When it comes to one thing I wish I know when I started triathlon back in 1992 what the benefits of core stability and hip mobility for sustainability in the sport and injury resistance. Coming from a swimming background, my heart and lungs were ready to go, my muscles, tendons, and ligaments used for running were not. I was injured on and off the first 16 years while training for a triathlon. I never sustained an injury that I could not continue biking and swimming, just ones that forced me time off running. From hip to ankle, I struggled with IT band syndrome, posterior tibias tendonitis, plantar fasciitis, groin, and hip flexor pulls, shin splints, as well as a second metatarsal stress fracture. Read more here about these types of injuries. Nothing that kept me out of my sport, even with the stress fracture, I could always swim and bike while forced rest from running.
Fast forward to 2009, after my sustaining calcaneus bursitis which kept me off running for about 7 months ending with walking the marathon in Kona, I decided I will do whatever it takes to not get injured again. What was I missing in my training program? It was CORE STRENGTH and HIP MOBILITY and I spent the last 3 months of 2009 educating myself about core functional strength training. I took a MovementU class, started working out TRX, and Beachbody programs, P90X, and Insanity and attended yoga and pilates. All of these programs focused on my core stability and hip mobility.
What is your “core”?
Your core muscles compose the front and back area between your shoulders and hips, not just your abs and lower back. Your core includes the areas around your hips that allow extension, flexion, and rotation oblique. Core stability is what helps support your spine, allowing you to sit and stand tall instead of slouching. As an endurance athlete, your dominant muscle groups (pecs/lats/quads/glutes/hamstrings) get stronger by the repetitive nature of swimming, biking and running, while your smaller stabilizer muscles (the 26 muscles that make up your core and that help generate power) become weak.
After you take a seasonal break, it is important to rebuild your core strength and hip mobility to help set the foundation for endurance, become more efficient and to create muscle balance before you start building muscular strength and base miles in your sport. Having a strong core and hip stability helps lengthen your body and create an ideal position for swimming, biking and running.
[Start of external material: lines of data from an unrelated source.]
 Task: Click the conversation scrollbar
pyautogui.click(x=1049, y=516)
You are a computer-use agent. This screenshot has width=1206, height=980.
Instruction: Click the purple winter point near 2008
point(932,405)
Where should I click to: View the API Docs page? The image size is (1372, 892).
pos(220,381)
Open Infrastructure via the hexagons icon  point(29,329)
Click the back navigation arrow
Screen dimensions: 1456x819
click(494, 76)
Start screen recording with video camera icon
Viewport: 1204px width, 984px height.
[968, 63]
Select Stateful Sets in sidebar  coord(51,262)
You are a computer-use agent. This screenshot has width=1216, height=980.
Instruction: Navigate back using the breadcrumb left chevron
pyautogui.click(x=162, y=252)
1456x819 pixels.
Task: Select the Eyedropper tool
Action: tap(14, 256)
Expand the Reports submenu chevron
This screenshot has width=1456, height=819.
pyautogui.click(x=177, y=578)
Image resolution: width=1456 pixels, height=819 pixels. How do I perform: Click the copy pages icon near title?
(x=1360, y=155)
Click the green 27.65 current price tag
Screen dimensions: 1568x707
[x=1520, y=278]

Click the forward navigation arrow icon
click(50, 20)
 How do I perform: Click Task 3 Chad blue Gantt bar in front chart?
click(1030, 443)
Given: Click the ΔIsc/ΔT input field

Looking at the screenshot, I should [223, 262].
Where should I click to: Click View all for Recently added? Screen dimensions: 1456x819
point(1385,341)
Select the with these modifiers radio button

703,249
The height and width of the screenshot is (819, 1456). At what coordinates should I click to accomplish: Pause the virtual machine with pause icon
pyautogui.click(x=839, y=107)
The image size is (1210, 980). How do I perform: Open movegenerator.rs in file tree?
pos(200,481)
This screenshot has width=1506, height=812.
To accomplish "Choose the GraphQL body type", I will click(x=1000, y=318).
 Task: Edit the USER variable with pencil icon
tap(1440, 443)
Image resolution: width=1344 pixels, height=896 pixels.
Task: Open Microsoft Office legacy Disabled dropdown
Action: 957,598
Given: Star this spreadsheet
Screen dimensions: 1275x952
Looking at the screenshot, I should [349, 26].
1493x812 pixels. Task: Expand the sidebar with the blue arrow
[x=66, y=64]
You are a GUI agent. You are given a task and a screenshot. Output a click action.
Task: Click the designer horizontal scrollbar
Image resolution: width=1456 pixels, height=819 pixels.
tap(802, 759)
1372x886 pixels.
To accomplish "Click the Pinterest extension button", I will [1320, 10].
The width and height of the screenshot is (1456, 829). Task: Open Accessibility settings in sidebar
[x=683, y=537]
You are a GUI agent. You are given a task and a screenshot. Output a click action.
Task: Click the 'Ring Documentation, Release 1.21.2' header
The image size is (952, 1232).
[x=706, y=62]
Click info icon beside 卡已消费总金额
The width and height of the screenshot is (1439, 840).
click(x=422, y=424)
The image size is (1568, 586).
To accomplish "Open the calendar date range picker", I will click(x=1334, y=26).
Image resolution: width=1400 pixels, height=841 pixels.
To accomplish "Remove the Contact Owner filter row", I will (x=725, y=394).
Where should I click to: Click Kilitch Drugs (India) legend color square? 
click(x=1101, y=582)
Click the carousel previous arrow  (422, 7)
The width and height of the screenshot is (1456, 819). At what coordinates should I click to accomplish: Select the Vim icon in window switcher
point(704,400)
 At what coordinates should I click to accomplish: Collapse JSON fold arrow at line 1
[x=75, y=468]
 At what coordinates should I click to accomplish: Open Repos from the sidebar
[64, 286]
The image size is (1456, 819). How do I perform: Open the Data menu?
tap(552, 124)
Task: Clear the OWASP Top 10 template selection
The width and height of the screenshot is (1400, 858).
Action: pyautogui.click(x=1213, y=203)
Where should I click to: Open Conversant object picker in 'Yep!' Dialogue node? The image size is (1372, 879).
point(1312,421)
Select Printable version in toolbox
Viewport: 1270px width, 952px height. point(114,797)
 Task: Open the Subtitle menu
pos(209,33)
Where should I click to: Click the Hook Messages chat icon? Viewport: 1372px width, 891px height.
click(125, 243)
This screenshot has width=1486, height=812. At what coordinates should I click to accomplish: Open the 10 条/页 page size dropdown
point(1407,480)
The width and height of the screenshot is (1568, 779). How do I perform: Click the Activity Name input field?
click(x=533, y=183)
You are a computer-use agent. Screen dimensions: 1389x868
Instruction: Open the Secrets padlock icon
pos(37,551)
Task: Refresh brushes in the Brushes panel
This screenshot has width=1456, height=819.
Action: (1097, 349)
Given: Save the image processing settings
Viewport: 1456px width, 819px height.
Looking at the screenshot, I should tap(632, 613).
I am not a therapist, I just know from my experience as an athlete and working with my physical therapist in Fort Collins CO, Paula Nickel, click here to listen to her on the Endurance Hour Podcast, and now my A.R.T, Dr. Scoville, in Georgia, I understand that the root cause of endurance athletes injuries are a weak glute medius. When the glute medius is “shut down”, turned off, not activated, other muscles take over, get overstressed, overworked, therefore, the root cause of all of the injuries. Based on my experience, Muscle Activation therapy, and Active Release Technique along with movements I can do on my own after I am activated, to stay functional.
Below are some of my favorite core stability and hip mobility (glute medius strengthing) programs and movements that have helped me stay injury free since I started implementing them into my program in 2010. I have still struggled with minor injuries since, and it is usually during periods that I stop doing my glute movements
If you want to follow the instruction in the comfort of your how home, or anyplace with WIFI and app, I recommend Beachbody on Demand with the following programs:
- P90x2. The first phase of P90X2 involves 4 weeks of mobility exercises utilizing the foam roller, stability ball and medicine balls.
- PiYo is a flowing combination of Pilates and Yoga moves
- MaxInsanity:30 workouts offer dynamic lateral and balance movements, running drill and plyometric focused
Another in Home Favorite of mine is TRX
If you are not into the TRX or Beachbody programs, click here to learn more about my injury prevention program. After I master the basics, I do vary the movements, advance the intensity and difficulty every few weeks for variety while keeping then general movement pattern similar.
Mobility is influenced by your fascia, nervous system, soft tissues (muscles, tendons, and ligaments), and your joint structure (how the bones interact). Spend 5 to 10 minutes before and after your workout, using a foam roll, massage stick or a baseball and activate your muscles with dynamic movements to remain injury-free
“If you always do, what you always did, you will always get, what you always got.”
As an endurance athlete, it is inevitable that strength training/cross-training is a must—whether it’s due to an injury, recovery from a race, or rest after a long season—core training will be a necessity in any serious athletes life and should be included in a well-rounded endurance training program.